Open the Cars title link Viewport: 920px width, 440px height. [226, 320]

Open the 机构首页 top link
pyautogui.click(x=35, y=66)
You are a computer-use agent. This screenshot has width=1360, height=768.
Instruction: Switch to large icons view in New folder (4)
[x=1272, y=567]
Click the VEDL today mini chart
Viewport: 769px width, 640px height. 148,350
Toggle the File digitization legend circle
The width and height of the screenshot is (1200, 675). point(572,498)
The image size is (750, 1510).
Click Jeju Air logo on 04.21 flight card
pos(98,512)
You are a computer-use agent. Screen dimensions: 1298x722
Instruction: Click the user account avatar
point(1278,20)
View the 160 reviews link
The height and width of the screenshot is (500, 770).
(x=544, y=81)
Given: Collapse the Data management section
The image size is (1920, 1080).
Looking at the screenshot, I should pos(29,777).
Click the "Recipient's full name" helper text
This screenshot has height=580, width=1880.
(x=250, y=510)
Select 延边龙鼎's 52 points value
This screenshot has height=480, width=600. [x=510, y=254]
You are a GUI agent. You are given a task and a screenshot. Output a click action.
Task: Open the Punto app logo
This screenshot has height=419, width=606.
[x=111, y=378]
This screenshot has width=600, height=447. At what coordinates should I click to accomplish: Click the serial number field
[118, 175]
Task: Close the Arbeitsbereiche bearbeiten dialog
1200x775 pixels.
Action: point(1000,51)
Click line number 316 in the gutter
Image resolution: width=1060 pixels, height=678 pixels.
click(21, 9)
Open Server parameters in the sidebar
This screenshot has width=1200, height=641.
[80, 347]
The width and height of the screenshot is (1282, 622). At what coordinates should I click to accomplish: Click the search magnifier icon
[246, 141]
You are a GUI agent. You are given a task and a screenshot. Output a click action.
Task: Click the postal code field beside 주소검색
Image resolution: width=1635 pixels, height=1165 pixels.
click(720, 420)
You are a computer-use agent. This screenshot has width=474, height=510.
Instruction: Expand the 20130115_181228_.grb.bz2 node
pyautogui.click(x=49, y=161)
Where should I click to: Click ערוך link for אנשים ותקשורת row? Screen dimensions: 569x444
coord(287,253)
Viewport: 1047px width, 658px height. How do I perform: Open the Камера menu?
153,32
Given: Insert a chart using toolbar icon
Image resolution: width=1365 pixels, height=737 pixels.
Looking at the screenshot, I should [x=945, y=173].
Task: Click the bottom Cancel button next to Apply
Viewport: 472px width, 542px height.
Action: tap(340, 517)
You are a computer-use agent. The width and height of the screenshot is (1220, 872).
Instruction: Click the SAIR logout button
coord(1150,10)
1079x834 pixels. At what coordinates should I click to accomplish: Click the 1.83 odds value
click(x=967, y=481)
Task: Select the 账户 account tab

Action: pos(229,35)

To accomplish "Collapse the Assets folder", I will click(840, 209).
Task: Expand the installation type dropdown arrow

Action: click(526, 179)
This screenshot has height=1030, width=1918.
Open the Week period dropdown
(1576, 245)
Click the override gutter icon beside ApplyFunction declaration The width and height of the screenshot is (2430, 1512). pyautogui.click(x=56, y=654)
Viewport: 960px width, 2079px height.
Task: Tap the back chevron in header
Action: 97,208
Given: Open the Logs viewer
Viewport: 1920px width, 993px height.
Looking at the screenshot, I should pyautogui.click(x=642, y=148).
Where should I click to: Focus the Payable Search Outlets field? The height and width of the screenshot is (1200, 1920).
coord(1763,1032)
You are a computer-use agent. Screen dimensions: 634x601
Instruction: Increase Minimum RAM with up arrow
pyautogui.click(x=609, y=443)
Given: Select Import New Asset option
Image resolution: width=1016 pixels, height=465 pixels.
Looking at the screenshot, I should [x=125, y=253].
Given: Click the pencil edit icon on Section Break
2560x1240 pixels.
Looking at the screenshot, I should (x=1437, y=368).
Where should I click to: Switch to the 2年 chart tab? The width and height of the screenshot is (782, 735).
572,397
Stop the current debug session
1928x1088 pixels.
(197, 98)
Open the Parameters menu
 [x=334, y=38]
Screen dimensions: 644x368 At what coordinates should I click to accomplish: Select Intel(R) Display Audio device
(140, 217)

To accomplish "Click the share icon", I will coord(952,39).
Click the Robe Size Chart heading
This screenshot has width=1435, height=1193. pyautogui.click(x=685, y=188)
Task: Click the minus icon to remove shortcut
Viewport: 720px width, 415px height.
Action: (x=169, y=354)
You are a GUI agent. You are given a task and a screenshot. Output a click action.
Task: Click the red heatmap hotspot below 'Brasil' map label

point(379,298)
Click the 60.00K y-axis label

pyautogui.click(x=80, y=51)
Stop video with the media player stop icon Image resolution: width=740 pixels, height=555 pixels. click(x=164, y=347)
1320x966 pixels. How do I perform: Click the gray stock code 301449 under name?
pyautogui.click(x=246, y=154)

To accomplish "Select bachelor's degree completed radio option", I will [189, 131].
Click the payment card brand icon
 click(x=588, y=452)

++++

#### Exercise directions
Reproduce the data above without changing anything.

#### Output for this task
Open the Cars title link Viewport: 920px width, 440px height. [226, 320]

Open the 机构首页 top link
pyautogui.click(x=35, y=66)
You are a computer-use agent. This screenshot has width=1360, height=768.
Instruction: Switch to large icons view in New folder (4)
[x=1272, y=567]
Click the VEDL today mini chart
Viewport: 769px width, 640px height. 148,350
Toggle the File digitization legend circle
The width and height of the screenshot is (1200, 675). point(572,498)
The image size is (750, 1510).
Click Jeju Air logo on 04.21 flight card
pos(98,512)
You are a computer-use agent. Screen dimensions: 1298x722
Instruction: Click the user account avatar
point(1278,20)
View the 160 reviews link
The height and width of the screenshot is (500, 770).
(x=544, y=81)
Given: Collapse the Data management section
The image size is (1920, 1080).
Looking at the screenshot, I should pos(29,777).
Click the "Recipient's full name" helper text
This screenshot has height=580, width=1880.
(x=250, y=510)
Select 延边龙鼎's 52 points value
This screenshot has height=480, width=600. [x=510, y=254]
You are a GUI agent. You are given a task and a screenshot. Output a click action.
Task: Open the Punto app logo
This screenshot has height=419, width=606.
[x=111, y=378]
This screenshot has width=600, height=447. At what coordinates should I click to accomplish: Click the serial number field
[118, 175]
Task: Close the Arbeitsbereiche bearbeiten dialog
1200x775 pixels.
Action: point(1000,51)
Click line number 316 in the gutter
Image resolution: width=1060 pixels, height=678 pixels.
click(21, 9)
Open Server parameters in the sidebar
This screenshot has width=1200, height=641.
[80, 347]
The width and height of the screenshot is (1282, 622). At what coordinates should I click to accomplish: Click the search magnifier icon
[246, 141]
You are a GUI agent. You are given a task and a screenshot. Output a click action.
Task: Click the postal code field beside 주소검색
Image resolution: width=1635 pixels, height=1165 pixels.
click(720, 420)
You are a computer-use agent. This screenshot has width=474, height=510.
Instruction: Expand the 20130115_181228_.grb.bz2 node
pyautogui.click(x=49, y=161)
Where should I click to: Click ערוך link for אנשים ותקשורת row? Screen dimensions: 569x444
coord(287,253)
Viewport: 1047px width, 658px height. How do I perform: Open the Камера menu?
153,32
Given: Insert a chart using toolbar icon
Image resolution: width=1365 pixels, height=737 pixels.
Looking at the screenshot, I should [x=945, y=173].
Task: Click the bottom Cancel button next to Apply
Viewport: 472px width, 542px height.
Action: tap(340, 517)
You are a computer-use agent. The width and height of the screenshot is (1220, 872).
Instruction: Click the SAIR logout button
coord(1150,10)
1079x834 pixels. At what coordinates should I click to accomplish: Click the 1.83 odds value
click(x=967, y=481)
Task: Select the 账户 account tab

Action: pos(229,35)

To accomplish "Collapse the Assets folder", I will click(840, 209).
Task: Expand the installation type dropdown arrow

Action: click(526, 179)
This screenshot has height=1030, width=1918.
Open the Week period dropdown
(1576, 245)
Click the override gutter icon beside ApplyFunction declaration The width and height of the screenshot is (2430, 1512). pyautogui.click(x=56, y=654)
Viewport: 960px width, 2079px height.
Task: Tap the back chevron in header
Action: 97,208
Given: Open the Logs viewer
Viewport: 1920px width, 993px height.
Looking at the screenshot, I should pyautogui.click(x=642, y=148).
Where should I click to: Focus the Payable Search Outlets field? The height and width of the screenshot is (1200, 1920).
coord(1763,1032)
You are a computer-use agent. Screen dimensions: 634x601
Instruction: Increase Minimum RAM with up arrow
pyautogui.click(x=609, y=443)
Given: Select Import New Asset option
Image resolution: width=1016 pixels, height=465 pixels.
Looking at the screenshot, I should [x=125, y=253].
Given: Click the pencil edit icon on Section Break
2560x1240 pixels.
Looking at the screenshot, I should (x=1437, y=368).
Where should I click to: Switch to the 2年 chart tab? The width and height of the screenshot is (782, 735).
572,397
Stop the current debug session
1928x1088 pixels.
(197, 98)
Open the Parameters menu
 [x=334, y=38]
Screen dimensions: 644x368 At what coordinates should I click to accomplish: Select Intel(R) Display Audio device
(140, 217)

To accomplish "Click the share icon", I will coord(952,39).
Click the Robe Size Chart heading
This screenshot has width=1435, height=1193. pyautogui.click(x=685, y=188)
Task: Click the minus icon to remove shortcut
Viewport: 720px width, 415px height.
Action: (x=169, y=354)
You are a GUI agent. You are given a task and a screenshot. Output a click action.
Task: Click the red heatmap hotspot below 'Brasil' map label

point(379,298)
Click the 60.00K y-axis label

pyautogui.click(x=80, y=51)
Stop video with the media player stop icon Image resolution: width=740 pixels, height=555 pixels. click(x=164, y=347)
1320x966 pixels. How do I perform: Click the gray stock code 301449 under name?
pyautogui.click(x=246, y=154)

To accomplish "Select bachelor's degree completed radio option", I will [189, 131].
Click the payment card brand icon
 click(x=588, y=452)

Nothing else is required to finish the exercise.